(Exercise instructions)
Transcribe exactly the lines that fall between the one holding "Task: Open a new browser tab" and the one holding "This screenshot has width=1726, height=971.", inclusive, from the entries below.

┌─ Information supplied

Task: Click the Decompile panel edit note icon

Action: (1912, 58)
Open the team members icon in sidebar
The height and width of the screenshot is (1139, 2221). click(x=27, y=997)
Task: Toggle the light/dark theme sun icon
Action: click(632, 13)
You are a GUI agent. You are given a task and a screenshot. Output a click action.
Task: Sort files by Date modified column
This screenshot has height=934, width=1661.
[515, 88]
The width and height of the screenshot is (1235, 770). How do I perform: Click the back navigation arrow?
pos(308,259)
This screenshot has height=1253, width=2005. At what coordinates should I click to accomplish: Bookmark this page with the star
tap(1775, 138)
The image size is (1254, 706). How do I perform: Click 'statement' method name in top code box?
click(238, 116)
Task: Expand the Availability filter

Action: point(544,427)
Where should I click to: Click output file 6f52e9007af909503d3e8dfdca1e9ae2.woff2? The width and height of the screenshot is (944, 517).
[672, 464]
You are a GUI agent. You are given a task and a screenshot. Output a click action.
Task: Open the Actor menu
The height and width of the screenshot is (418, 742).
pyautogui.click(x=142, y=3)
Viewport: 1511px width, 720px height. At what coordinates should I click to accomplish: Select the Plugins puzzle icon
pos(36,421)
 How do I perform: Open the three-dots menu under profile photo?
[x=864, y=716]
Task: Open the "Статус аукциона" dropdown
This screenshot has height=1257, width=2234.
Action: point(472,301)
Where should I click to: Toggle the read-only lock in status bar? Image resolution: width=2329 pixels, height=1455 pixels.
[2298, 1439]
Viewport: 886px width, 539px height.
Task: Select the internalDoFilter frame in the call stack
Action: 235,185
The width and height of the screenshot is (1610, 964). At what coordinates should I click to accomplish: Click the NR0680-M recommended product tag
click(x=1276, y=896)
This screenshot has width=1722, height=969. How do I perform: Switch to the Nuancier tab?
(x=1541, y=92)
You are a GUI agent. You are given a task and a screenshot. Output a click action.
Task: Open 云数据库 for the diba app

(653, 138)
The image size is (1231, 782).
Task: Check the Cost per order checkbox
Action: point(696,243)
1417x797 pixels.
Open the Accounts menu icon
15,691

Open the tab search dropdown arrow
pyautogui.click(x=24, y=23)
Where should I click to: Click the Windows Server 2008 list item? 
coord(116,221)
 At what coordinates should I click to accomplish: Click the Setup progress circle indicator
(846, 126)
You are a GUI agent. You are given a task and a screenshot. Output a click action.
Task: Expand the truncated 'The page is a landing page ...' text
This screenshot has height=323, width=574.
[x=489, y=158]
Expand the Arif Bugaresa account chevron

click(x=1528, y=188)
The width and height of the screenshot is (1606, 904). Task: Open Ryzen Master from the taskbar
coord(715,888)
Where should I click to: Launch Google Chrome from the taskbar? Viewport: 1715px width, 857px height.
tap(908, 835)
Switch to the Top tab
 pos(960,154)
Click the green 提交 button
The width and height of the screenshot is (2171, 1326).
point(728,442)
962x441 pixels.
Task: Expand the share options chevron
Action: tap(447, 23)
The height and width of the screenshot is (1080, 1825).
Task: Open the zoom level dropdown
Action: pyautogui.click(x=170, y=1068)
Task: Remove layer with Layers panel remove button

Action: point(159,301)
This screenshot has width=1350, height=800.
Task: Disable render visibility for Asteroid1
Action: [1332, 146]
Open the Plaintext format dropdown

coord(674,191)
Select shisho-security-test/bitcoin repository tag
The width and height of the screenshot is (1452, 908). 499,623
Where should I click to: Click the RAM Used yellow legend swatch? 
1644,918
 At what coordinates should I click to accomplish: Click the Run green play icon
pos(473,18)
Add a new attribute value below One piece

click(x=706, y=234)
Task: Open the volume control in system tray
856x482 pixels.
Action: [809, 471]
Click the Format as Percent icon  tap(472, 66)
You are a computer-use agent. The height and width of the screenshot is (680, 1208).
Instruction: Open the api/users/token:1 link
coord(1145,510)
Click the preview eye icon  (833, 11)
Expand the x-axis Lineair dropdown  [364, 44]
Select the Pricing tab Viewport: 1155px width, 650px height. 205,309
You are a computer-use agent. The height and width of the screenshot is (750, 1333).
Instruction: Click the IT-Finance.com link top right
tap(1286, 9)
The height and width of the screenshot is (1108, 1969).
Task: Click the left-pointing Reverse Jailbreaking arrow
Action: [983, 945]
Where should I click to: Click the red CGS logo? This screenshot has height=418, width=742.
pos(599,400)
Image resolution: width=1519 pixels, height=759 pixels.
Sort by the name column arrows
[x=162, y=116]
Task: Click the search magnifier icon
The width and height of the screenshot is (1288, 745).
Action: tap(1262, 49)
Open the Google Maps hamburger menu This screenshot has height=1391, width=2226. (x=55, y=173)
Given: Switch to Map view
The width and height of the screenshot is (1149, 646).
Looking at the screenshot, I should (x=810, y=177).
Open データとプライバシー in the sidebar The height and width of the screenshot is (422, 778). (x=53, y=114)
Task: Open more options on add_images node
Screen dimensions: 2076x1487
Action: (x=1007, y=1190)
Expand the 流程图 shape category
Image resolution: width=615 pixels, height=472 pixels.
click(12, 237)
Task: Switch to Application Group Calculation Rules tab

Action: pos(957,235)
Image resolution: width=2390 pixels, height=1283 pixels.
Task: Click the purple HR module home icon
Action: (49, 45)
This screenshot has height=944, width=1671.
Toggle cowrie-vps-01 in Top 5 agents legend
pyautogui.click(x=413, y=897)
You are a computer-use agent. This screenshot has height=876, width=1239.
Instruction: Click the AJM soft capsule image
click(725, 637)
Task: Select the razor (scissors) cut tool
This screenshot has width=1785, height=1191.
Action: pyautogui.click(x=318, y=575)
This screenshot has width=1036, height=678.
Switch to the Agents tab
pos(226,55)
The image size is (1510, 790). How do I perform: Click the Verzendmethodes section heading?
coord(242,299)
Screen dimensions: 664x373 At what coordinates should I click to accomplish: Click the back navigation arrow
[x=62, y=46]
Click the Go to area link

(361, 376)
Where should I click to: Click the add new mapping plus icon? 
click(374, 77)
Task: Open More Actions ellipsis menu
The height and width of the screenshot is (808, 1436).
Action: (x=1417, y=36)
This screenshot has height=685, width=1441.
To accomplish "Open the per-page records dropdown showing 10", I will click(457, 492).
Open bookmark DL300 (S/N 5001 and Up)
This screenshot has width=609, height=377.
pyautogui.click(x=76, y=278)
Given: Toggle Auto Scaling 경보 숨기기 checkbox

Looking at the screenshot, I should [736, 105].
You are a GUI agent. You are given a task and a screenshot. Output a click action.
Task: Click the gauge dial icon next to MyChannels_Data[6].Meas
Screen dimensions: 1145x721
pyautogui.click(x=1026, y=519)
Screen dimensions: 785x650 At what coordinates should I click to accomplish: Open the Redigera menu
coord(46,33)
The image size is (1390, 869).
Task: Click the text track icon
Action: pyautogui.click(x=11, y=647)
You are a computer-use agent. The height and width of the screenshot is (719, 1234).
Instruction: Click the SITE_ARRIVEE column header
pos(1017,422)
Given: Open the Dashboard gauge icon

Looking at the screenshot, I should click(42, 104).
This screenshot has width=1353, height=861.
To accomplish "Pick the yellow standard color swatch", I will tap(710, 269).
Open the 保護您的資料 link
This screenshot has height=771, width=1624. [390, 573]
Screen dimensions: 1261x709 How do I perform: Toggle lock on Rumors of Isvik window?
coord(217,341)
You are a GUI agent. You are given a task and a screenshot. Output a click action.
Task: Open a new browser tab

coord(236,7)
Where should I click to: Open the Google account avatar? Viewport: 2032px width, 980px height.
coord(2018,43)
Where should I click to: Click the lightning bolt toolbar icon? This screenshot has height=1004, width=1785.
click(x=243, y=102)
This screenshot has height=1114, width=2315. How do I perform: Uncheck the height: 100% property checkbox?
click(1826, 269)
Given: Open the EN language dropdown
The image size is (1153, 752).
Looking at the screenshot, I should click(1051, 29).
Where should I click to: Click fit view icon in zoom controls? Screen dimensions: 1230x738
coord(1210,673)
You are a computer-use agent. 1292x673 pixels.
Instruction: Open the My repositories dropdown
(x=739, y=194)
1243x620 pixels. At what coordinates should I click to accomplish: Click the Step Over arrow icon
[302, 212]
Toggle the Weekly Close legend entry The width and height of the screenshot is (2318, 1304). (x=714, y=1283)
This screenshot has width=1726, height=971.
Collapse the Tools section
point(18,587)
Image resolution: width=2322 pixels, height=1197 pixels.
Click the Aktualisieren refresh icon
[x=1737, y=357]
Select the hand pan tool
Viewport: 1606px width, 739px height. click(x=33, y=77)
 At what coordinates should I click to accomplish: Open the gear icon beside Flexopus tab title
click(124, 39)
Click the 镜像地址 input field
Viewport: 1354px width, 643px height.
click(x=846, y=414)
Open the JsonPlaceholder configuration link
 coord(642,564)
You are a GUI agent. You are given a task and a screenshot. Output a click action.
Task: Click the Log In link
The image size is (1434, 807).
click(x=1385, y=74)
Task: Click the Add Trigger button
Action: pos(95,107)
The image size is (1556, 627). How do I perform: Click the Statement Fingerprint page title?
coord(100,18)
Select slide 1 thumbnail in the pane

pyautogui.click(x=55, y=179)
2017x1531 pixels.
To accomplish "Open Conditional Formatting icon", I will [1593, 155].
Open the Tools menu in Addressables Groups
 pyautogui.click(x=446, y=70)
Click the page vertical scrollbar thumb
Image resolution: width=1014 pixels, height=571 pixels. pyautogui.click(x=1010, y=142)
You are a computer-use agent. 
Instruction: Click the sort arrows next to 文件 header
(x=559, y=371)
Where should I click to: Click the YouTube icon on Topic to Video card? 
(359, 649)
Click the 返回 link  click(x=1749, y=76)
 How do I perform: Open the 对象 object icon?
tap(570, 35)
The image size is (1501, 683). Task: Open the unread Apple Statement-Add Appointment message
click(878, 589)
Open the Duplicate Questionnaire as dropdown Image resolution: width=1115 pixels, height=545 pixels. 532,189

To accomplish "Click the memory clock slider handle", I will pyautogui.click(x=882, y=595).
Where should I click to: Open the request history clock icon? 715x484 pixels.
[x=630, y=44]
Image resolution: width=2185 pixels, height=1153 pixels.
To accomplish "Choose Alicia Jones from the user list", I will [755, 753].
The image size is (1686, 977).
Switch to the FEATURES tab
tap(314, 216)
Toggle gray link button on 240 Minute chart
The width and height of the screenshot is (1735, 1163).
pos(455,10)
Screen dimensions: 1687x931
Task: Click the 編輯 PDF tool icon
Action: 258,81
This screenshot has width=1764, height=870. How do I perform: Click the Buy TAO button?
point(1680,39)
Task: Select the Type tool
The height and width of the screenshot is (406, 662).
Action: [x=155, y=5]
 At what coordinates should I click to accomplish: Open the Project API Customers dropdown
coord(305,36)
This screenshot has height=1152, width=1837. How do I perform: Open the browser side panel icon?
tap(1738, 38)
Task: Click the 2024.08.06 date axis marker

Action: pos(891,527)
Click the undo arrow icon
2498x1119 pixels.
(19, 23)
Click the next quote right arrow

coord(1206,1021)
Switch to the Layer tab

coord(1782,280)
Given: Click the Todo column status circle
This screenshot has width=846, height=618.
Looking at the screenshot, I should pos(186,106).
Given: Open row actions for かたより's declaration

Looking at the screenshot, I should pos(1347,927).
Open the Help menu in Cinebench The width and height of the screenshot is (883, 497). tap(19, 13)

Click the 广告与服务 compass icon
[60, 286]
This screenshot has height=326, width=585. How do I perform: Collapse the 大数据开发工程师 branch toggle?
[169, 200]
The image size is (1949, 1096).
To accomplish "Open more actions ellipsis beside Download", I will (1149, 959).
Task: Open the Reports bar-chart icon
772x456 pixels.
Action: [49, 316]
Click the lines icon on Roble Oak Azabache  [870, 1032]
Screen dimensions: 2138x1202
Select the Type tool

└─

(Result of the task)
Task: Open a new browser tab

coord(236,7)
Where should I click to: Open the Google account avatar? Viewport: 2032px width, 980px height.
coord(2018,43)
Where should I click to: Click the lightning bolt toolbar icon? This screenshot has height=1004, width=1785.
click(x=243, y=102)
This screenshot has height=1114, width=2315. How do I perform: Uncheck the height: 100% property checkbox?
click(1826, 269)
Given: Open the EN language dropdown
The image size is (1153, 752).
Looking at the screenshot, I should click(1051, 29).
Where should I click to: Click fit view icon in zoom controls? Screen dimensions: 1230x738
coord(1210,673)
You are a computer-use agent. 1292x673 pixels.
Instruction: Open the My repositories dropdown
(x=739, y=194)
1243x620 pixels. At what coordinates should I click to accomplish: Click the Step Over arrow icon
[302, 212]
Toggle the Weekly Close legend entry The width and height of the screenshot is (2318, 1304). (x=714, y=1283)
This screenshot has width=1726, height=971.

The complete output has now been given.